The facility is being staffed by 211 health care personnel hired on contract. It’s being run by PAE, a government contractor that also built hospitals for Ebola patients in Liberia. Deputy Program Director Nick Visconti said that experience gave PAE a leg up on knowing how to construct Georgia’s hospital.
“As far as the setup, it’s basically all the same,” Visconti said.
4 Georgia Poultry Workers Dead From Coronavirus
Four employees of a major poultry producer’s operations in rural southwest Georgia have died after becoming infected with the coronavirus, a company spokesman said Friday.

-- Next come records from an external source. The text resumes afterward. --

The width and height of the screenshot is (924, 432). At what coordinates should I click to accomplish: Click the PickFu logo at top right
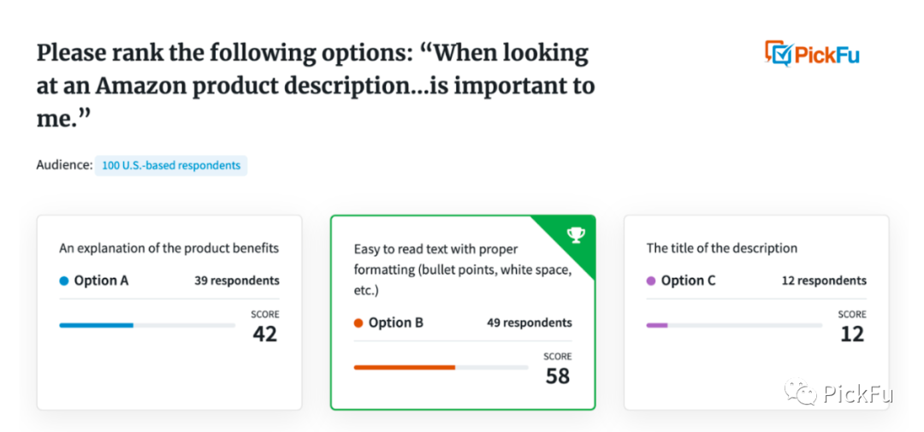click(x=811, y=55)

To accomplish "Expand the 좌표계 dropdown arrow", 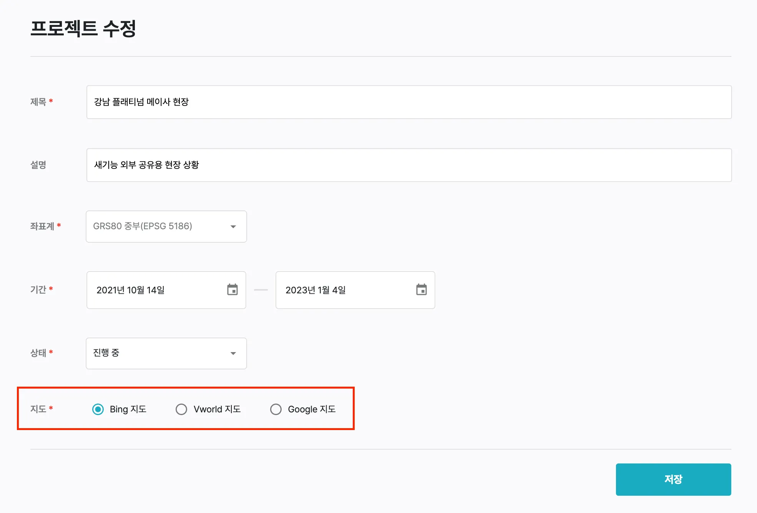I will 233,227.
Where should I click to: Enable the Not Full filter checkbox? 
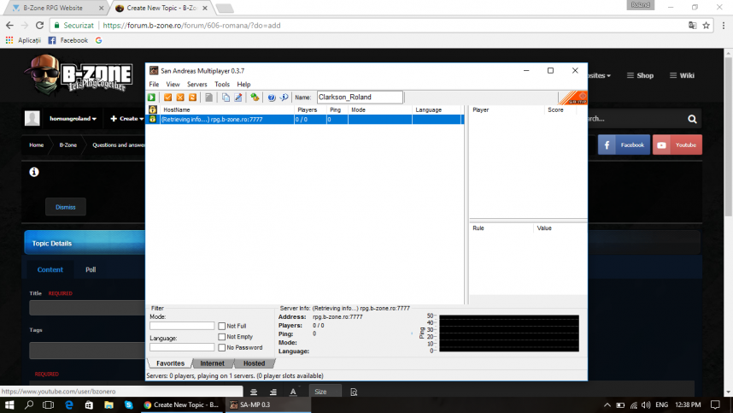221,326
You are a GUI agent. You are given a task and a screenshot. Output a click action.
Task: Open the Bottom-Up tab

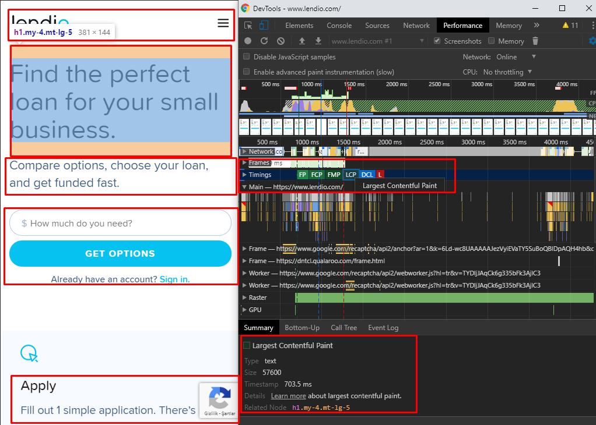click(x=301, y=328)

Tyson Foods spokesman Gary Mickelson said three of the employees worked at the company’s chicken processing plant in Camilla, while the fourth person worked in a supporting job outside the plant. He declined to say how many workers there have tested positive for COVID-19, the disease caused by the new virus.
American workers who process the nation’s meat have proven especially susceptible to the new virus, as they work shoulder-to-shoulder on production lines. Several U.S. plants have closed because of outbreaks, including a large plant owned by Smithfield Foods in Sioux Falls, South Dakota, that produced roughly 5% of U.S. pork before it was shut down after more than 500 workers became infected.
Mickelson said two other Tyson Foods workers have died from the virus at its plant in Columbus Junction, Iowa.
MARTA To Reduce Bus Service Routes
Starting Monday, MARTA is cutting down bus service to 41 routes, and weekday rail service will operate on a Sunday schedule.
MARTA officials said the changes are because of dramatic ridership and revenue decline during the coronavirus pandemic.
To protect the health of employees, MARTA has already suspended fare collection on buses.
The Atlanta Journal-Constitution reports MARTA’s bus ridership has declined 40 percent in the wake of COVID-19.
Atlanta Goodwills To Halt Donations
People quarantined and spring cleaning their closets during the coronavirus pandemic won’t be able to donate to Atlanta-area Goodwill stores anymore, at least for now.
Goodwill of North Georgia said in a statement that its stores will stop accepting donations after Saturday.
Last month, its 65 stores closed temporarily amid public safety concerns from COVID-19.
Since partially reopening, Goodwill officials say its stores have been overwhelmed with donations.
Warrant: Georgia Man Lied About Virus During Jail Booking
A Georgia man is accused of lying about having the coronavirus while being booked into jail.
Ronald Nathaniel Steward, 29, was charged with making false statements and terroristic threats on April 11 after telling Cobb County sheriff’s deputies that he had been diagnosed with coronavirus, according to a Cobb County arrest warrant.
Steward signed a release authorizing medical treatment and the release of medical information, the warrant said. He said he received treatment at Northside Hospital in Atlanta, but the hospital told a jail nurse that Steward was not tested or treated there, news outlets reported Thursday.
After the call, Cobb County deputies said they still quarantined Steward in a single-person cell and used protective gear around him.
Court records show that Steward was originally charged with obstruction and a misdemeanor battery for hitting a police officer last November, the Marietta Daily Journal reported.
It wasn’t immediately clear whether Steward had a lawyer to comment on his behalf.